USING THE INFORMATION -
**A.** In the accountability debate article, which organization hosted the event where the "new approach on accountability and testing" was announced?
**B.** Reproduce the accountability debate article's text between "Today, at an" and "amount of testing.", inclusive.

PASSAGE TO READ -

--

Accountability Debate Taking Place on Different Planets

By Charles Barone, Policy Director

Today, at an event hosted by the Alliance for Excellent Education, a group of advocates and academics including Linda Darling-Hammond of Stanford and Gene Wilhoit, formerly of the Council of Chief State School Officers, announced a “new approach on accountability and testing” (aka 51st state) that would, among other things, scale back annual statewide summative tests and increase the use of local assessments for purposes of accountability.

Weirdly enough, over at the Center American Progress, a new study issued today finds that it is districts much more so than states that account for what many consider “over-testing” taking place now in America’s public schools. Which seems to suggest that the 51st state proposal is singling out the wrong level of government if what it wants to do is decrease the amount of testing.

--

DATA EXTRACTS -
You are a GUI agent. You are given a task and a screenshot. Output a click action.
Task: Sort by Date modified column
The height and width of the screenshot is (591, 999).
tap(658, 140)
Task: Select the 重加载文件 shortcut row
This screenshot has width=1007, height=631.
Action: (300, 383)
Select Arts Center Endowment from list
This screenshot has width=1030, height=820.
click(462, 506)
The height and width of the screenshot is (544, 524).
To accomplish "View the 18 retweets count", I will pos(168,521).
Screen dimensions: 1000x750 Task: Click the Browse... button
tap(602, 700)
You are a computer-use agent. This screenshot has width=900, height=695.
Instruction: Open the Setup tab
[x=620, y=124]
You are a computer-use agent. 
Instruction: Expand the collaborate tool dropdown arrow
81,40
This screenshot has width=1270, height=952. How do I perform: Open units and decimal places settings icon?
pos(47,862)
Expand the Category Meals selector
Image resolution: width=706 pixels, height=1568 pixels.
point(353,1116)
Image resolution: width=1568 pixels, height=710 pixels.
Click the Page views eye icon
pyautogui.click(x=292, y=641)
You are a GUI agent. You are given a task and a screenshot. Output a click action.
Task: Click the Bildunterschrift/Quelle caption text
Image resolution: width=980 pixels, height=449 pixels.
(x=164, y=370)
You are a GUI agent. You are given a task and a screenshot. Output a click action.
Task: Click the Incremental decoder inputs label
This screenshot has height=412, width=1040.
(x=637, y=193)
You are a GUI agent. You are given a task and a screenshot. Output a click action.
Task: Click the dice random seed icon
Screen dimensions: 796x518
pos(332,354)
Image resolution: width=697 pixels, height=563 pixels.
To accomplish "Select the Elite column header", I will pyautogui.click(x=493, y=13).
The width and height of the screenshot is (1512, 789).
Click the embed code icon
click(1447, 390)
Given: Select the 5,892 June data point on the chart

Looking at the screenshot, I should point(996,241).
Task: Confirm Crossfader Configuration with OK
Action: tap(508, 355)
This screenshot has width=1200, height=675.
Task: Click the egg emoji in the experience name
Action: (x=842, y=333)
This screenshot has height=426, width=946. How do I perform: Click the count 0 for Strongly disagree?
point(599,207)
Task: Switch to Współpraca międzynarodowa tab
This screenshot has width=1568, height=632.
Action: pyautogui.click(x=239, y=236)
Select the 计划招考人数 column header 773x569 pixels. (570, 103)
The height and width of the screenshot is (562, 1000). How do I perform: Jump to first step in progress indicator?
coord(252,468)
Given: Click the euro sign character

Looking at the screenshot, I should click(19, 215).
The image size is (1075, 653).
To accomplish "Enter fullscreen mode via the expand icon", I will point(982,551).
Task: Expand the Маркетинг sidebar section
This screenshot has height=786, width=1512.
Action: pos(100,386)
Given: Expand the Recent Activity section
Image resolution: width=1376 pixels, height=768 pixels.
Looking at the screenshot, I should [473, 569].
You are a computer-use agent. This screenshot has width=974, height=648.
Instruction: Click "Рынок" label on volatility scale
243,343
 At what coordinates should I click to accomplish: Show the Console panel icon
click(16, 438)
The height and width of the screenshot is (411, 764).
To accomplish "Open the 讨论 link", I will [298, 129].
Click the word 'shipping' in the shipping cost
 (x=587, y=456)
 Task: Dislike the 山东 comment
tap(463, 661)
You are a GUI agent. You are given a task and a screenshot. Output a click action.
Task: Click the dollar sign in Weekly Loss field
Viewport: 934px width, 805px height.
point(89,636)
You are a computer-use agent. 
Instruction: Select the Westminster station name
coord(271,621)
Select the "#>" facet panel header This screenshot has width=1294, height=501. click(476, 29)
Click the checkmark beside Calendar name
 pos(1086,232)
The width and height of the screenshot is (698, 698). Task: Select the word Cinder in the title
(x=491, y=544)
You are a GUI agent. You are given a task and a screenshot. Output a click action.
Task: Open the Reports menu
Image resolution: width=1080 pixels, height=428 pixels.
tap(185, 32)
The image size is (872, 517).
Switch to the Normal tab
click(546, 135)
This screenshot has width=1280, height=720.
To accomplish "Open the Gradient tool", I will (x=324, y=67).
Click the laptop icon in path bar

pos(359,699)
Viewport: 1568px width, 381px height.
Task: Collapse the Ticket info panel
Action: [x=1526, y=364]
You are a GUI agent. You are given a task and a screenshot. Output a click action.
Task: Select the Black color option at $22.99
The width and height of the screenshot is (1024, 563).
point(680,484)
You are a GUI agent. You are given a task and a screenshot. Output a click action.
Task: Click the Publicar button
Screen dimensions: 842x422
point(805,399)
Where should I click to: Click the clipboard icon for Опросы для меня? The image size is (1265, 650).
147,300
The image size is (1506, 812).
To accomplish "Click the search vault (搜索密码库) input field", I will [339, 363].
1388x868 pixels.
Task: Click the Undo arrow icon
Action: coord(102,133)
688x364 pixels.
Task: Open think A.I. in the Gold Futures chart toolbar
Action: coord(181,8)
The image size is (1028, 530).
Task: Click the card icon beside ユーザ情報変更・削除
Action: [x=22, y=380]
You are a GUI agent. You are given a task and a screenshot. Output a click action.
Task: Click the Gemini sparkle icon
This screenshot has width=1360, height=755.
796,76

--

SET OF ANSWERS -
**A.** The Alliance for Excellent Education.

**B.**
Today, at an event hosted by the Alliance for Excellent Education, a group of advocates and academics including Linda Darling-Hammond of Stanford and Gene Wilhoit, formerly of the Council of Chief State School Officers, announced a “new approach on accountability and testing” (aka 51st state) that would, among other things, scale back annual statewide summative tests and increase the use of local assessments for purposes of accountability.

Weirdly enough, over at the Center American Progress, a new study issued today finds that it is districts much more so than states that account for what many consider “over-testing” taking place now in America’s public schools. Which seems to suggest that the 51st state proposal is singling out the wrong level of government if what it wants to do is decrease the amount of testing.